[Collected data]
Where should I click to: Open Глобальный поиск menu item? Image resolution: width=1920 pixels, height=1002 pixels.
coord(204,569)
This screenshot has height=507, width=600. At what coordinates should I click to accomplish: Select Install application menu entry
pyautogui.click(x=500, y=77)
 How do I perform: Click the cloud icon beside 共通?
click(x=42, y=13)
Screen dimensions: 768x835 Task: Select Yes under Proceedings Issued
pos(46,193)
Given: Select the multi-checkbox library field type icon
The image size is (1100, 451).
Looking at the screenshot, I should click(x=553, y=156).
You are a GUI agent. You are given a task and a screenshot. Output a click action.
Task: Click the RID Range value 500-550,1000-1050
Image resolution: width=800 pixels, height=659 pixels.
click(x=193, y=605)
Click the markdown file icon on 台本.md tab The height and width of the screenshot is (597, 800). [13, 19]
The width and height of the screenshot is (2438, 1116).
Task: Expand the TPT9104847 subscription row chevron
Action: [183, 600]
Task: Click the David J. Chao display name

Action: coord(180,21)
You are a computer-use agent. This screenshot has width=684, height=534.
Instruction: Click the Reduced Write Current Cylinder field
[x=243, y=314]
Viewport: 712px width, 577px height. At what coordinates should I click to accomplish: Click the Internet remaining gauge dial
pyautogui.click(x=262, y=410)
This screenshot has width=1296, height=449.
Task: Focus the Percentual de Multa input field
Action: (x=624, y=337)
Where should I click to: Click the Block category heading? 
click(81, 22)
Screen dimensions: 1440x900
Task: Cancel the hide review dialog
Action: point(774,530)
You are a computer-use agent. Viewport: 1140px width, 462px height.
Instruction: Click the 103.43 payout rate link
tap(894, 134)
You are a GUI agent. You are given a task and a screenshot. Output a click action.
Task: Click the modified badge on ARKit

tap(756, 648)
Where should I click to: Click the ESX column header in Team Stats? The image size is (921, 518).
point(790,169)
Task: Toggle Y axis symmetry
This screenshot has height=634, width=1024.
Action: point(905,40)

WORK TASK
The answer is the full set of records, printed exactly as given.

SOLVED PROBLEM
Where should I click to: Open Глобальный поиск menu item? Image resolution: width=1920 pixels, height=1002 pixels.
coord(204,569)
This screenshot has height=507, width=600. At what coordinates should I click to accomplish: Select Install application menu entry
pyautogui.click(x=500, y=77)
 How do I perform: Click the cloud icon beside 共通?
click(x=42, y=13)
Screen dimensions: 768x835 Task: Select Yes under Proceedings Issued
pos(46,193)
Given: Select the multi-checkbox library field type icon
The image size is (1100, 451).
Looking at the screenshot, I should click(x=553, y=156).
You are a GUI agent. You are given a task and a screenshot. Output a click action.
Task: Click the RID Range value 500-550,1000-1050
Image resolution: width=800 pixels, height=659 pixels.
click(x=193, y=605)
Click the markdown file icon on 台本.md tab The height and width of the screenshot is (597, 800). [13, 19]
The width and height of the screenshot is (2438, 1116).
Task: Expand the TPT9104847 subscription row chevron
Action: [183, 600]
Task: Click the David J. Chao display name

Action: coord(180,21)
You are a computer-use agent. This screenshot has width=684, height=534.
Instruction: Click the Reduced Write Current Cylinder field
[x=243, y=314]
Viewport: 712px width, 577px height. At what coordinates should I click to accomplish: Click the Internet remaining gauge dial
pyautogui.click(x=262, y=410)
This screenshot has width=1296, height=449.
Task: Focus the Percentual de Multa input field
Action: (x=624, y=337)
Where should I click to: Click the Block category heading? 
click(81, 22)
Screen dimensions: 1440x900
Task: Cancel the hide review dialog
Action: point(774,530)
You are a computer-use agent. Viewport: 1140px width, 462px height.
Instruction: Click the 103.43 payout rate link
tap(894, 134)
You are a GUI agent. You are given a task and a screenshot. Output a click action.
Task: Click the modified badge on ARKit

tap(756, 648)
Where should I click to: Click the ESX column header in Team Stats? The image size is (921, 518).
point(790,169)
Task: Toggle Y axis symmetry
This screenshot has height=634, width=1024.
Action: point(905,40)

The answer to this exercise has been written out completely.